And whoever, within such limits, himself, or by an agent, or otherwise, thus manufactures, sells, furnishes, or gives away any such liquors, or keeps for sale, or keeps a place where such liquors are manufactured or kept for sale, given away, or furnished, upon conviction thereof in any court of competent jurisdiction, shall he fined in any sum not less than $50 nor more than $500, or be imprisoned in the county jail not less than 10 days nor more than 6 months, or both, in the discretion of the court.

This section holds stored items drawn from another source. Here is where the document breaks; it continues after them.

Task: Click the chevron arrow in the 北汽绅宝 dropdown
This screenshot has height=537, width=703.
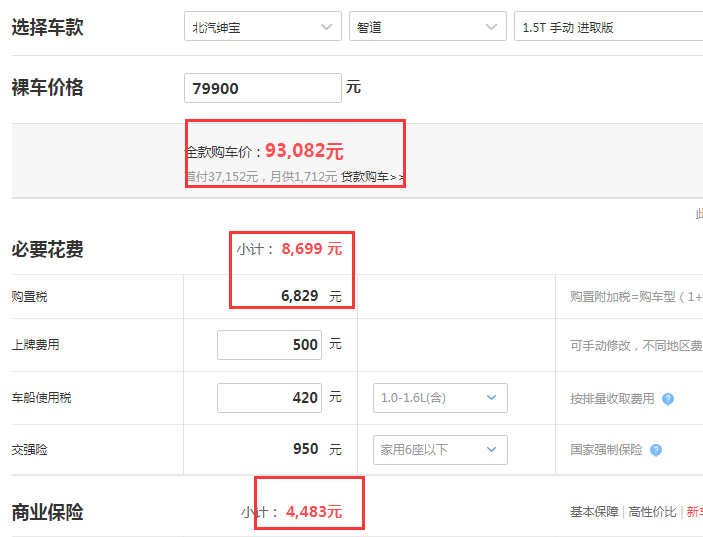Action: point(326,27)
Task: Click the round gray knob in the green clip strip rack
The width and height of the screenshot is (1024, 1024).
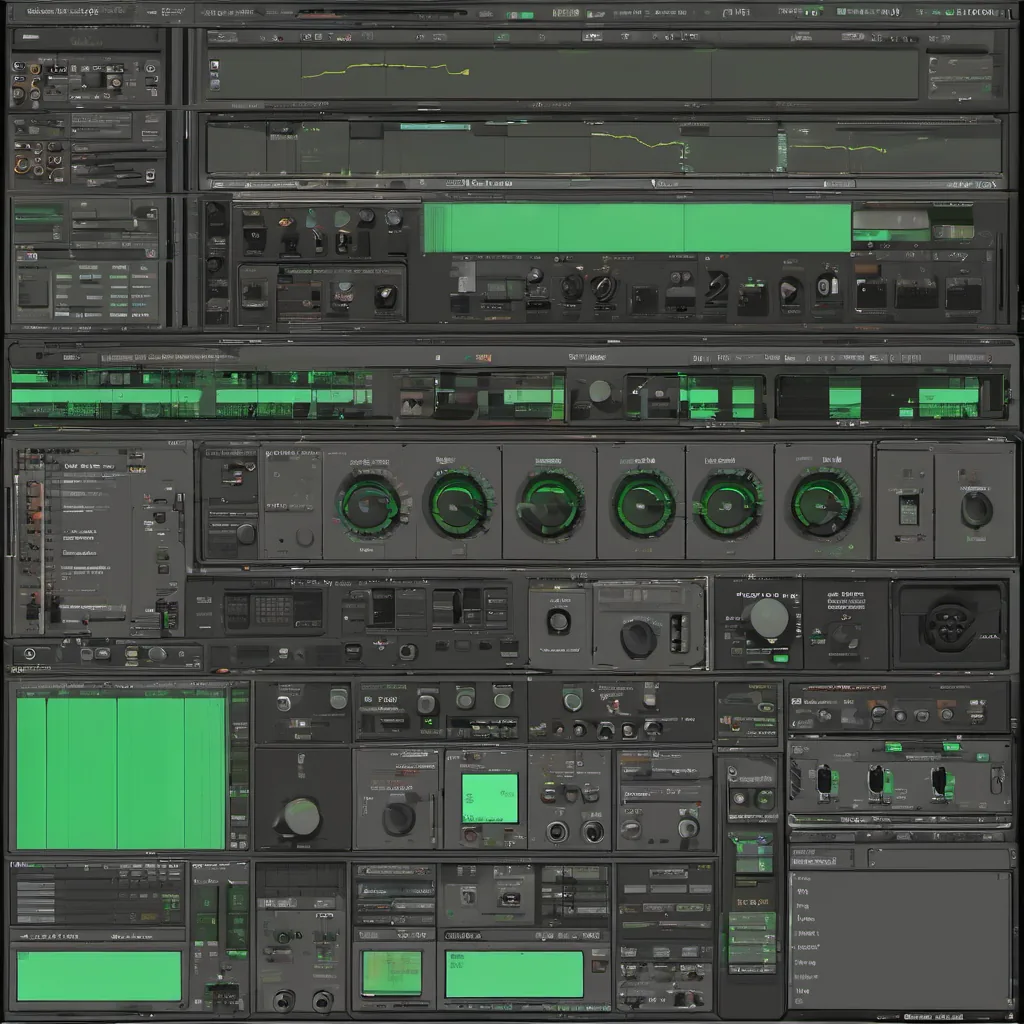Action: [599, 392]
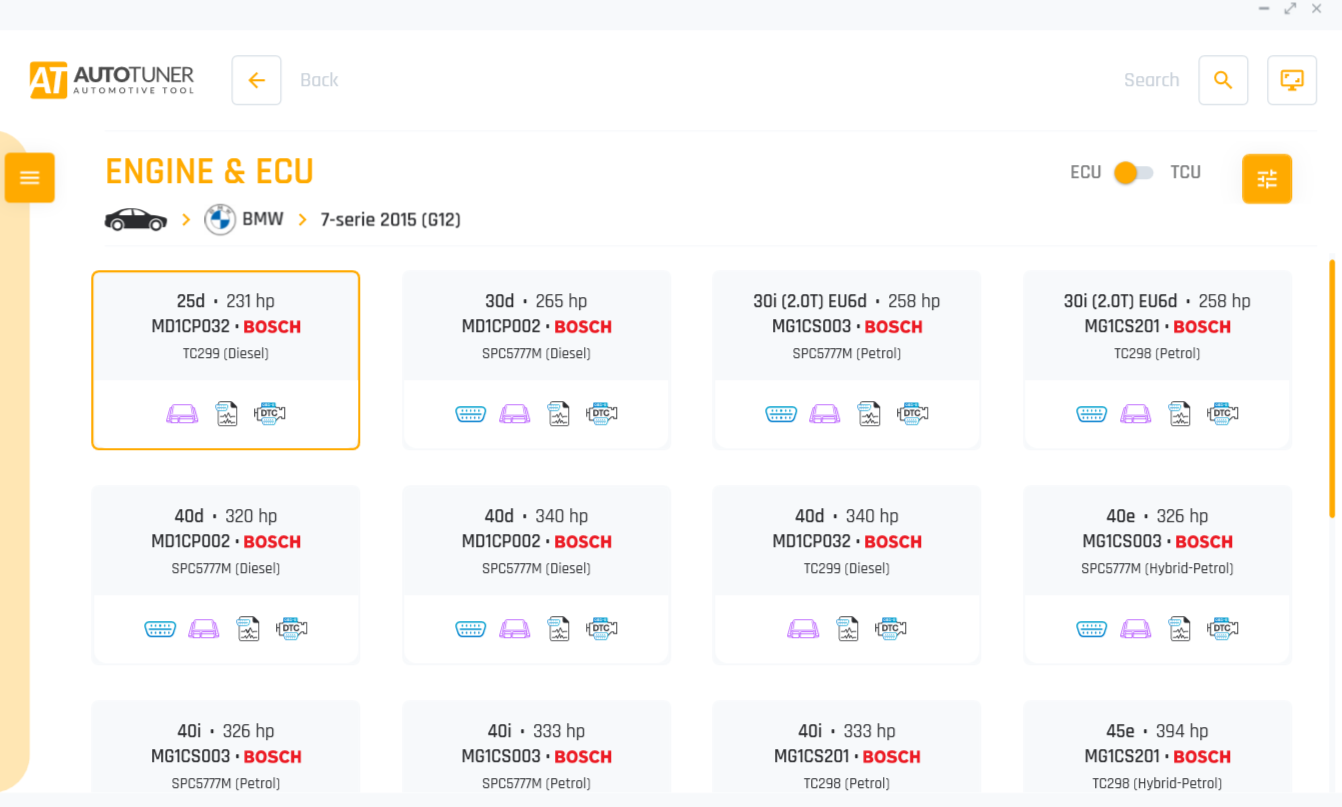Open the filter sliders button
This screenshot has width=1342, height=807.
tap(1267, 179)
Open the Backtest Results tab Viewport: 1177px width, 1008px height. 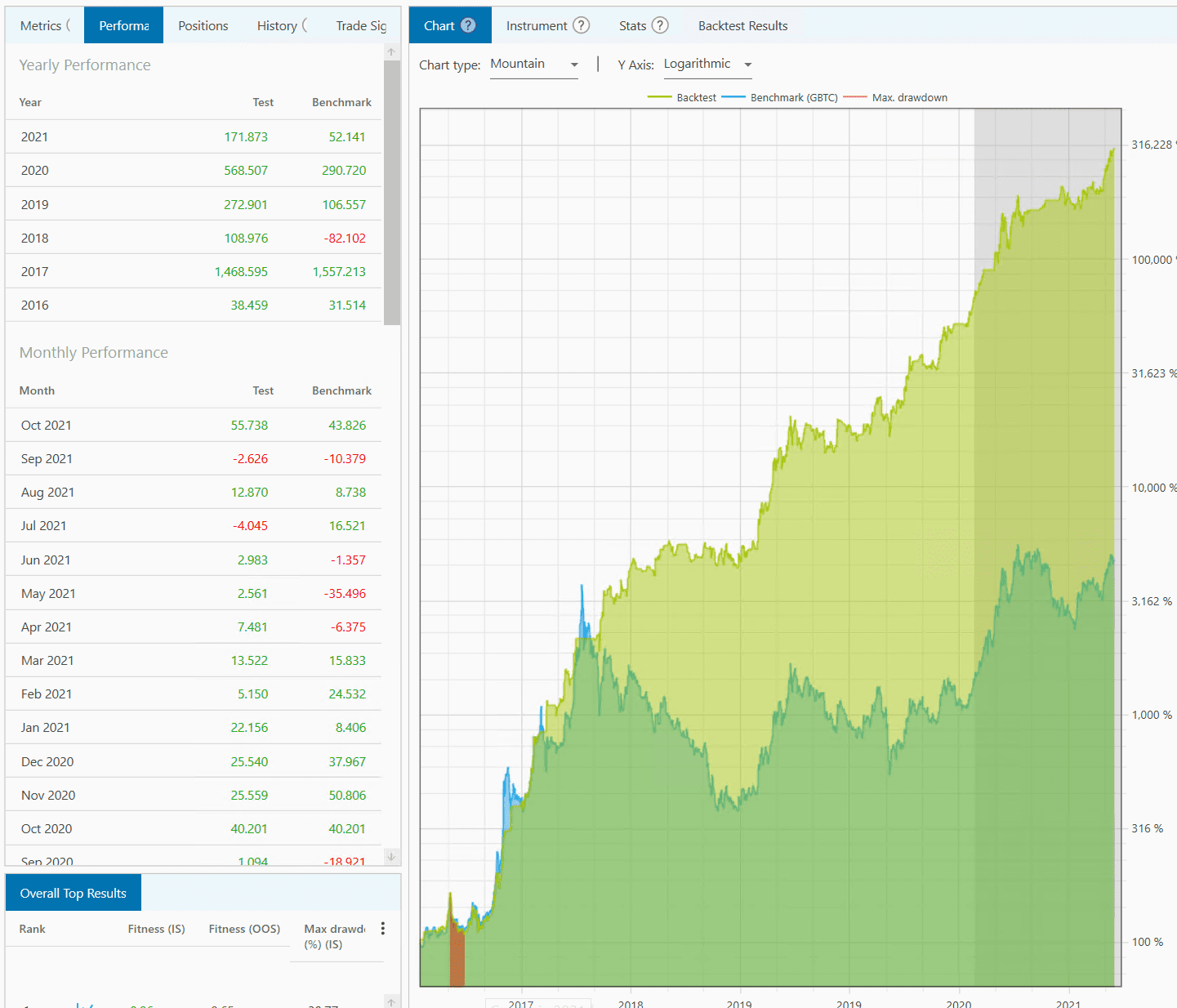click(742, 25)
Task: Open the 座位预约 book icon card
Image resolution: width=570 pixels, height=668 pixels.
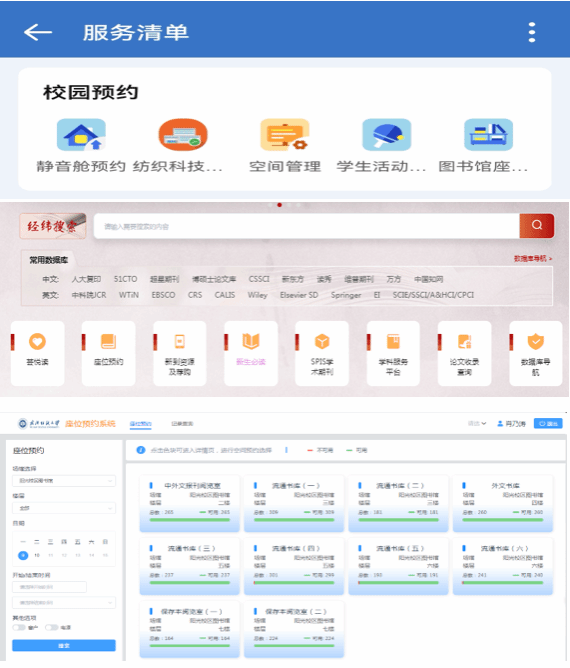Action: 109,353
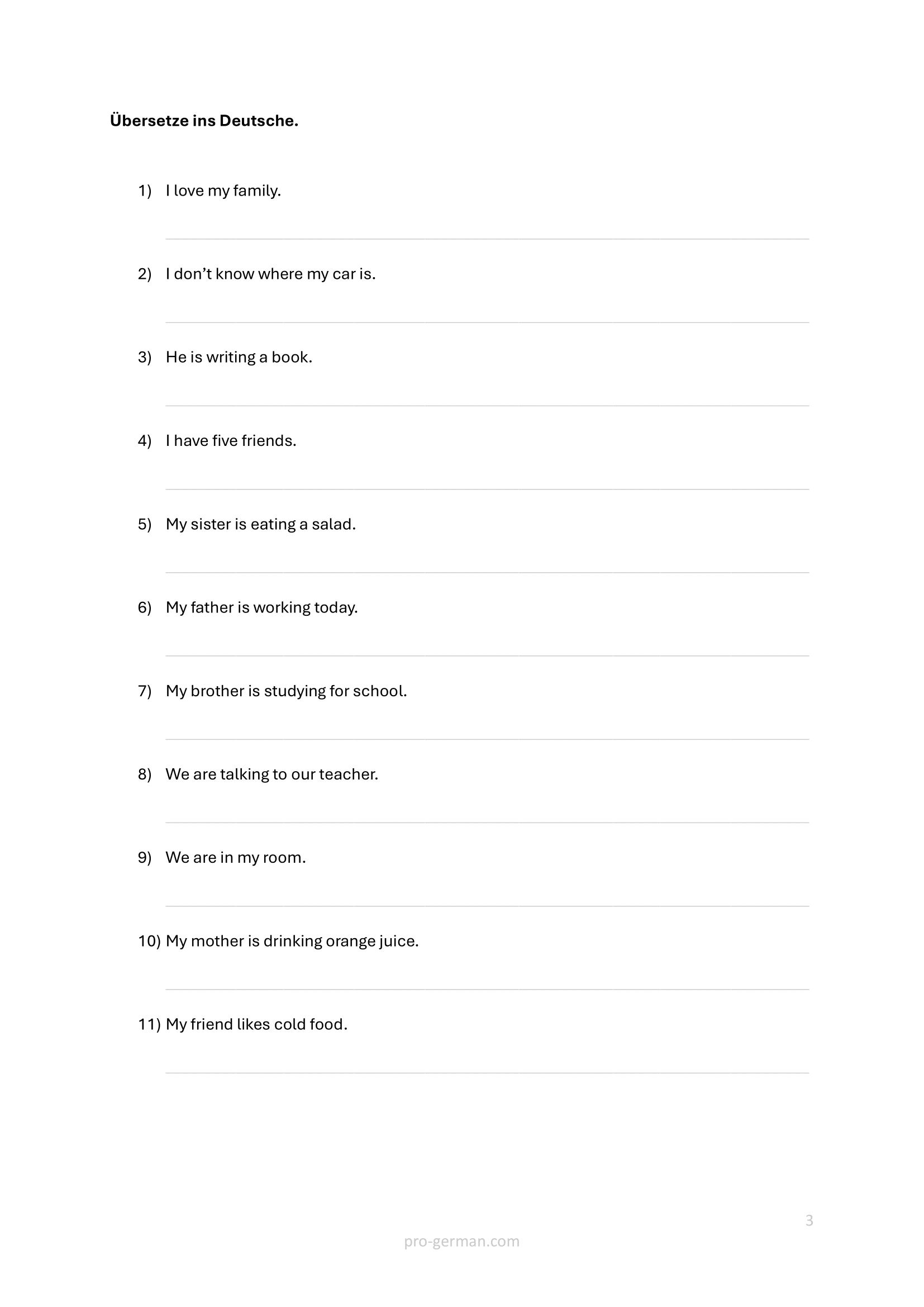This screenshot has height=1307, width=924.
Task: Click the sentence "My sister is eating a salad."
Action: tap(260, 524)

Sue. 3. In any county in this State in which the electors of such county, as hereinbefore provided, have voted to prohibit the manufacture and sale of such liquors by a majority vote, then in such case the provisions of the general laws of this State for the taxation and regulation of the business of the sale, manufacture, or dealing in such liquors is suspended or superseded from and after the first day of May next following, so far as relates to the territory of such county, and all sales made by druggists in such county shall be under all the restrictions imposed upon druggists by said general laws of this State.

Approved June 18, 1887.”

Article 4, § 20, of the Constitution of this State, provides:

“No law shall embrace more than one object, which shall be expressed in its title.”

Counsel for the petitioner claims that Act No. 197 is void because the object of the law is not expressed in its title. .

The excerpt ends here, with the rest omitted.